Monica © ERA

Reportage dans un camp des FARC: « J’avais complètement oublié la sensation de porter une jupe »

Ernesto Rodriguez Amari
Ernesto Rodriguez Amari Journaliste et Politologue

Ernesto Rodriguez Amari s’est rendu dans un camp de FARC de la jungle colombienne pour vivre les derniers jours de négociations de paix entre les FARC et les autorités. Sur place , il a rencontré Monica, une combattante des FARC.

Très franche, Monica admet qu’elle a perdu sa sensibilité pendant les années de guerre. Une pleine lune, un coucher de soleil magnifique, tout cela ne lui disait plus rien. Monica a passé les quatre dernières années à La Havane pour apporter un soutien logistique aux négociations. « À Cuba, j’ai réappris à vivre parmi les humains ».

« Les injustices infligées aux agriculteurs m’ont fort marquée, ma famille et moi », raconte Monica. Sa mère fait partie des six millions de déplacés internes de Colombie. Elle est originaire de Bogota et a rencontré son futur mari dans la région de Caqueteña. Sa mère vient d’une famille très conservatrice alors que son père est issu d’un milieu plus libéral lié aux FARC. Via son oncle, Monica entre en contact avec des combattants FARC et les rejoint à l’âge de 15 ans. Les débuts sont difficiles, son engagement provoque des heurts dans sa famille elle et ne peut poursuivre ses études.

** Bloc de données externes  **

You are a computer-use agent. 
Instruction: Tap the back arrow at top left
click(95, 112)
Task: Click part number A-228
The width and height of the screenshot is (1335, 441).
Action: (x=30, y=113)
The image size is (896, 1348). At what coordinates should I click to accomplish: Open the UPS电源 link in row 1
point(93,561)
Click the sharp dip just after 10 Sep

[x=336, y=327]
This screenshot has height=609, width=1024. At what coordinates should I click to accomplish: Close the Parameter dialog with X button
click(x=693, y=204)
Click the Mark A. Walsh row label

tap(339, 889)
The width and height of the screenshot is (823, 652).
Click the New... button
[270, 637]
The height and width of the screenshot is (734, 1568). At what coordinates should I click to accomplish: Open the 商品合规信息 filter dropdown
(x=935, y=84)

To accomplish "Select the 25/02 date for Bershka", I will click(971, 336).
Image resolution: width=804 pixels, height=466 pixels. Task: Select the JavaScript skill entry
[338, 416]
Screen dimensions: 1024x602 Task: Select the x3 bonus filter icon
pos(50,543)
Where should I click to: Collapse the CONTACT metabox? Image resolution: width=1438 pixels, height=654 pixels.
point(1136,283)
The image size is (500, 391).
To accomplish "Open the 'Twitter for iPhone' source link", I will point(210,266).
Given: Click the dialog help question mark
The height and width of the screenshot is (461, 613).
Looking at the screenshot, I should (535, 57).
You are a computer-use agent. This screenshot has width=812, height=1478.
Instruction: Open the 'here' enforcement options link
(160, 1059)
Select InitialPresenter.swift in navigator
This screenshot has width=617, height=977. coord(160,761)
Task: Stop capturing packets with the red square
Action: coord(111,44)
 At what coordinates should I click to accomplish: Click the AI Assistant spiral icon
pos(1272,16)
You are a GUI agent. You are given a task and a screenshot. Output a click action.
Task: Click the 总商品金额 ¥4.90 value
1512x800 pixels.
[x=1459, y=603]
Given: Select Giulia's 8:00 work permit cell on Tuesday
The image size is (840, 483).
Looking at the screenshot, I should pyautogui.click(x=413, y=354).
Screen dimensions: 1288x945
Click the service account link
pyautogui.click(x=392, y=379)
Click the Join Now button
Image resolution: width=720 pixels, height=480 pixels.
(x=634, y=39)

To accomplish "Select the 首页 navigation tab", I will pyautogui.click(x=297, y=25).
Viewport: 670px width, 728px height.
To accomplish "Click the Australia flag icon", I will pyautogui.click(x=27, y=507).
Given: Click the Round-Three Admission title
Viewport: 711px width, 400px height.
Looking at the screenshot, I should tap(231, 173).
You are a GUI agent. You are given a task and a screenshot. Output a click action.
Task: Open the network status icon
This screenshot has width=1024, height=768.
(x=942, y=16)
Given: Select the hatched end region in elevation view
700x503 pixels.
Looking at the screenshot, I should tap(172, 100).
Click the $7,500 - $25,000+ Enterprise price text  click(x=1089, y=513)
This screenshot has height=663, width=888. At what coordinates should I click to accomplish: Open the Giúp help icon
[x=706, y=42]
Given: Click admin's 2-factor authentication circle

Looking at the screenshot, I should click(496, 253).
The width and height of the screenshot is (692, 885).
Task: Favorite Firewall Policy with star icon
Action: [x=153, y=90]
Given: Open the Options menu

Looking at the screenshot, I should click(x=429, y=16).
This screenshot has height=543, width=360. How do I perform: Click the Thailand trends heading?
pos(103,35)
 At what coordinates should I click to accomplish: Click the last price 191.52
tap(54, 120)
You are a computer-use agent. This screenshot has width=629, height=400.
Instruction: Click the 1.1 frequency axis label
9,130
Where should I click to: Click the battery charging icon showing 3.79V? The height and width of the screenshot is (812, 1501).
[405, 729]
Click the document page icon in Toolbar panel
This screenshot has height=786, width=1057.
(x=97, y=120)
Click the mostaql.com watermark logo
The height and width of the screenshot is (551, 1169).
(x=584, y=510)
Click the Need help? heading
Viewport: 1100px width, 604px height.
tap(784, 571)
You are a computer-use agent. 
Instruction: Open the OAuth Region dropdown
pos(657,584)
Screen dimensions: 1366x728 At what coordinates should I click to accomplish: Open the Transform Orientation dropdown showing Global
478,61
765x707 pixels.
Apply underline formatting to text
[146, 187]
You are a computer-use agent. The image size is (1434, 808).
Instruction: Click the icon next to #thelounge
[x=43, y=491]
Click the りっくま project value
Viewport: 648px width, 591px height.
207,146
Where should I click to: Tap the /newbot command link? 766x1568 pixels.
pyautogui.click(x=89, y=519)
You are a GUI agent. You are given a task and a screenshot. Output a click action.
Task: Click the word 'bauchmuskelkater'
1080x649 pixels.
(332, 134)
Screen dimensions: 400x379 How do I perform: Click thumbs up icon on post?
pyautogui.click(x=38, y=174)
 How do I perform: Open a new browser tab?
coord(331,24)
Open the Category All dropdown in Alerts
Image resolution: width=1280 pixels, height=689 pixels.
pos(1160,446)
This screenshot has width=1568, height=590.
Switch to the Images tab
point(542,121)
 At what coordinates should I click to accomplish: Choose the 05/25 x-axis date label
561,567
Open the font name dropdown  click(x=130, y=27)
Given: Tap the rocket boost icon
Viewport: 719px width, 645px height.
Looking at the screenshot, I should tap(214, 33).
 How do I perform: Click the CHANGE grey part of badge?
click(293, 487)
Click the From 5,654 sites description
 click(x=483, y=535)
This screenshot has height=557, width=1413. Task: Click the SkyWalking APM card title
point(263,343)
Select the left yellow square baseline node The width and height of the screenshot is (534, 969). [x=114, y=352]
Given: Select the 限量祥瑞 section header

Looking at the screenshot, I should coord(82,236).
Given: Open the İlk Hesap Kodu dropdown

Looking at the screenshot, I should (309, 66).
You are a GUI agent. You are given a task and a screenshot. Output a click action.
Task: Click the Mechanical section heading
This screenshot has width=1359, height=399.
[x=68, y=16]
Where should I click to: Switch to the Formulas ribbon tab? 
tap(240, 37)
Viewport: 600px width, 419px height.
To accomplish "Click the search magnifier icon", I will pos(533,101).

« Les histoires romanesques de combattants qui se battent pour un monde plus juste s’évaporent face au manque de confort et à la peur permanente de bombardements. Le côté positif, c’est que j’ai gagné en force tous les jours. Je me sentais beaucoup plus forte qu’avant de rejoindre les FARC ».

Elle estime que la guerre l’a rendue plus forte. « On perd une certaine sensibilité, pendant la guerre on pense uniquement à protéger sa vie et celle de ses camarades. Parfois, il faut agir très vite parce que l’armée approche ». Ce n’est que très récemment Monica a appris à profiter de l’instant présent.

Monica évoque son séjour à La Havane comme une période où elle a redécouvert sa sensibilité. Quand elle parle à des gens et voit des enfants, elle réalise qu’elle peut à nouveau réagir « comme une femme ». « Quand on est en guerre, on n’a pas le temps de penser aux enfants. Je portais un pantalon et une chemise tous les jours. J’avais complètement oublié la sensation de porter une jupe ou une robe ».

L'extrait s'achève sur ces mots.